Hello and Happy Sunday!
My assignment this week is to explore the work of Dr. Edward R. Tufte. I attempt to select one of the visualizations from Dr. Piwek’s posting on Tufte and C. Minard in R Links to an external site and see if I can generate one.
I have selected the Marginal histogram scatter plot. After installing the necessary packages, I had no issues displaying the visualization.
Marginal histograms are helpful in scenarios where we want to explore the relationship between two variables in a dataset while simultaneously examining their distributions. They are a simple but powerful way to showcase a two-dimensional visualization that includes a scatterplot of two variables and additional histograms displayed along the margins of the plot.

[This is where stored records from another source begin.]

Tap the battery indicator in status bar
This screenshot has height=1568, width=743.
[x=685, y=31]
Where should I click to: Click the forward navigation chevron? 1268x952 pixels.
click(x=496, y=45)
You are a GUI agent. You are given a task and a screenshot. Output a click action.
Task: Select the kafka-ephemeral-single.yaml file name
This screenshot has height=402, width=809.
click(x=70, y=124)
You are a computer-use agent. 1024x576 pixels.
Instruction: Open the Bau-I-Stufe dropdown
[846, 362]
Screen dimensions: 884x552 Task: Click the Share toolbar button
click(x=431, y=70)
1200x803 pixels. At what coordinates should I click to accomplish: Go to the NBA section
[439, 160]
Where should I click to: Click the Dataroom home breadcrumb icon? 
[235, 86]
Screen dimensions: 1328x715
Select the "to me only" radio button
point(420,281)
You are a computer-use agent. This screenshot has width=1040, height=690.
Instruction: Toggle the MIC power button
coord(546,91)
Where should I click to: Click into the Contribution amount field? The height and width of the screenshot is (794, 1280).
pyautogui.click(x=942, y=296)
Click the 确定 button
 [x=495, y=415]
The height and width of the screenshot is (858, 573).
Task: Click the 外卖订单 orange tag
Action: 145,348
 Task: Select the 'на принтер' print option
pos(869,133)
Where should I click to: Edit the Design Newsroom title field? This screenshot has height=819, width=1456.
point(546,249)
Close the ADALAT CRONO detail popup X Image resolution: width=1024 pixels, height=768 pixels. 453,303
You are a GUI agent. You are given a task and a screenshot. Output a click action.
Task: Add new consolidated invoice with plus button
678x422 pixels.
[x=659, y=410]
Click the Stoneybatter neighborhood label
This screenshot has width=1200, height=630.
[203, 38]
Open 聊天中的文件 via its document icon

Here is the visualization and the code from the website:

R code:
library(ggplot2)
library(ggExtra)
library(ggthemes)
p <- ggplot(faithful, aes(waiting, eruptions)) + geom_point() + theme_tufte(ticks=F)
ggMarginal(p, type = "histogram", fill="transparent")
Visualization Highlights:
Main Scatterplot: The main part of the visualization is a scatterplot. It displays the relationship between two variables from the ‘faithful’ dataset: “waiting” (on the x-axis) and “eruptions” (on the y-axis). Each point in the scatterplot represents a combination of waiting and eruptions values for a particular observation in the dataset.
Marginal Histograms: Marginal histograms surround the scatterplot on its top and right sides. These histograms show the distribution of values for the “waiting” variable (top histogram) and the “eruptions” variable (right histogram). Each histogram consists of bars representing the frequency or count of observations falling into different bins of the respective variable.
Theme: The visualization is styled using the “Tufte” theme from the ‘ggthemes’ package. This theme is known for its minimalist design, which removes unnecessary elements like ticks, resulting in a clean and uncluttered appearance —a nod to Edward Tufte’s principles of clarity, simplicity, and effectiveness in data visualization.
Overall, this visualization provides a comprehensive view of the relationship between the two variables while also allowing for an examination of their individual distributions through the marginal histograms. It helps explore the data and identify patterns or trends.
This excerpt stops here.